Joint second in the wind league are the US and Germany, with Spain in fourth place. Jonathan Johns from Ernst & Young says Britain's top ranking is a result of the large amount of unexploited wind resource, improving planning attitude and attractive tariffs under the new Renewables Obligation Certificates (ROCs) system.
"Renewables are relatively protected from the deregulated UK market by ROCs, with renewable energy obtaining prices typically three times those for conventional energy. In addition, there are good general capital allowances," he says.

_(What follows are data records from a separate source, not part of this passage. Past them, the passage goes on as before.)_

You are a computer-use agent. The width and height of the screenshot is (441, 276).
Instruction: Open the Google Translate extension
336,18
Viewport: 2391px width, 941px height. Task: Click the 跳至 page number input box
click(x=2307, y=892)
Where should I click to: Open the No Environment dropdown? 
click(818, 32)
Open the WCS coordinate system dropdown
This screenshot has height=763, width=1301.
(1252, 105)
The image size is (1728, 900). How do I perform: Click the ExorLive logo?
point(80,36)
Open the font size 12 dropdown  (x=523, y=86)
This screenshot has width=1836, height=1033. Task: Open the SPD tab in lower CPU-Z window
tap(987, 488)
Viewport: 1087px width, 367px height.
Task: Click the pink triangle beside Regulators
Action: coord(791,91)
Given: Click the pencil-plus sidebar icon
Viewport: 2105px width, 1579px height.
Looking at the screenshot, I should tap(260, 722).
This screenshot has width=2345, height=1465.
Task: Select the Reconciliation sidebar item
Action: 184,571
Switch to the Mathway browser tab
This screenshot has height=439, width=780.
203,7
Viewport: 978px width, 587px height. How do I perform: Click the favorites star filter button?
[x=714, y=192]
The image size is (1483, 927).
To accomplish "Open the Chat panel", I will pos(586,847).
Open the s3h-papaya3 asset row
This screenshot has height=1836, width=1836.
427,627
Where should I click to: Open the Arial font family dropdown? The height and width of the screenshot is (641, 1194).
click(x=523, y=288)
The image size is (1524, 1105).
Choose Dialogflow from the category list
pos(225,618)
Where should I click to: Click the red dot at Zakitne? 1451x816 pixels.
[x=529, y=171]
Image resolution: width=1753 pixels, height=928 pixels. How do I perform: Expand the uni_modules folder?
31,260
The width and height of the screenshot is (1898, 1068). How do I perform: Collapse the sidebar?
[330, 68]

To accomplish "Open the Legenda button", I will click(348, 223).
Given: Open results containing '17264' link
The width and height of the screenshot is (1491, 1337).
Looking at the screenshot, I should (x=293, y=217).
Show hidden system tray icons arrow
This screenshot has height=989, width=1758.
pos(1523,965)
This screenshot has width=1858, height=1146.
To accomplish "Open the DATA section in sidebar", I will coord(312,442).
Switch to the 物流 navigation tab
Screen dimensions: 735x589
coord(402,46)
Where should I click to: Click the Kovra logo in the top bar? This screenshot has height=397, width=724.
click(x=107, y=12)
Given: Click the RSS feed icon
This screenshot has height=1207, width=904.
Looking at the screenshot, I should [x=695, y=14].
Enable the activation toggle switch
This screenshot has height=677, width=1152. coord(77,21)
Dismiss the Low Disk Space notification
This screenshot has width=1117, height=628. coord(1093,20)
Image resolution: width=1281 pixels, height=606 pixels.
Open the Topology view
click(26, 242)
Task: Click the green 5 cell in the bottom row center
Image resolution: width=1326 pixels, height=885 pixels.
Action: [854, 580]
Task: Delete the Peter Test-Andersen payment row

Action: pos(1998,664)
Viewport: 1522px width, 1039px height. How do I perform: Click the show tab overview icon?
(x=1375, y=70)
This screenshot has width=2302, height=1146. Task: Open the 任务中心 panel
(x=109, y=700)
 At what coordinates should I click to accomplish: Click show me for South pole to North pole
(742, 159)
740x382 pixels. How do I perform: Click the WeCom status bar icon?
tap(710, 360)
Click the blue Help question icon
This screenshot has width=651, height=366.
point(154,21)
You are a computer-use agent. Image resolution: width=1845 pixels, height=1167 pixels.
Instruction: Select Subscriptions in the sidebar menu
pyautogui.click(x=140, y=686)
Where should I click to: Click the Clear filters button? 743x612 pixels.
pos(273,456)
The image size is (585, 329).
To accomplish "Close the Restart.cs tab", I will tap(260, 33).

The wind league forms part of a wider renewable energy index which also measures the attractiveness of national markets for regulatory infrastructure, solar, and biomass and other technologies. These factors are weighted according to their importance with wind given the highest weighting of 47%, regulatory infrastructure 38%, solar 5% and biomass and other renewables 10%. In the all-renewables index, the US comes first, with Germany and Spain in second place and the UK fourth.
The US scores highly because of its renewables portfolio standard (RPS) legislation in more than a dozen states, vast areas of open land, and the financial incentives of its production tax credits at federal and state level. An RPS mandates a minimum standard of renewable energy.
Germany's high rating is due to its favourable feed-in tariffs for all technologies and potential for offshore wind. The UK's overall fourth position is because its high score for wind is offset by low points for solar energy. "Commercial solar power is currently too expensive to generate a positive return under the ROC system," says Johns.
Despite having most wind power per head of population, Denmark achieves relatively low scores because of its high installed base relative to grid capacity and reduced tariff incentives.